Stored records:
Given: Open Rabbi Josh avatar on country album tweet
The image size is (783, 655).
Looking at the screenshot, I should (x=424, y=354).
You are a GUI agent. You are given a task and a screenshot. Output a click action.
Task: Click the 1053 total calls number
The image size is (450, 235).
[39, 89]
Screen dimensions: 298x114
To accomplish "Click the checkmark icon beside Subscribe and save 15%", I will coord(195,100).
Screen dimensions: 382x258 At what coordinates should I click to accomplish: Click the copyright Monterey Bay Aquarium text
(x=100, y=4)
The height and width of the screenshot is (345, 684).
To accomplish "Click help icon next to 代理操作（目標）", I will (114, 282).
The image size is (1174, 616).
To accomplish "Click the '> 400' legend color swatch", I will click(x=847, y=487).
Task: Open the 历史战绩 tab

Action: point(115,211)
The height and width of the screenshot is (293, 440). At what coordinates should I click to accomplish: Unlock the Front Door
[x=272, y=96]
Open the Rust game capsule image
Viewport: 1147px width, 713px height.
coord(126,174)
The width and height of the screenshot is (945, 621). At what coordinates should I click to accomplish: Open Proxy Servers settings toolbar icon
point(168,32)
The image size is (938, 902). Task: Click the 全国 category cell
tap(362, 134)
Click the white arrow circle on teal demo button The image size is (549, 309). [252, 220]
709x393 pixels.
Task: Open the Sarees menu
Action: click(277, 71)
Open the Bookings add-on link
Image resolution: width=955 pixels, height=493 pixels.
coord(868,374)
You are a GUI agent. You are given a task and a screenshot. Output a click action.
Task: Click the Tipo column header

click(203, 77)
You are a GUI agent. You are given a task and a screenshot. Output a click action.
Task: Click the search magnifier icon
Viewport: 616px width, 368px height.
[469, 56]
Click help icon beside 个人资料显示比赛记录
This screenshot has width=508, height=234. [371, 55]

_Exercise requirements_
Begin with the first line of the records and reproduce each line as is, ending with the line that holds "Screen dimensions: 298x114".

_Final answer_
Given: Open Rabbi Josh avatar on country album tweet
The image size is (783, 655).
Looking at the screenshot, I should (x=424, y=354).
You are a GUI agent. You are given a task and a screenshot. Output a click action.
Task: Click the 1053 total calls number
The image size is (450, 235).
[39, 89]
Screen dimensions: 298x114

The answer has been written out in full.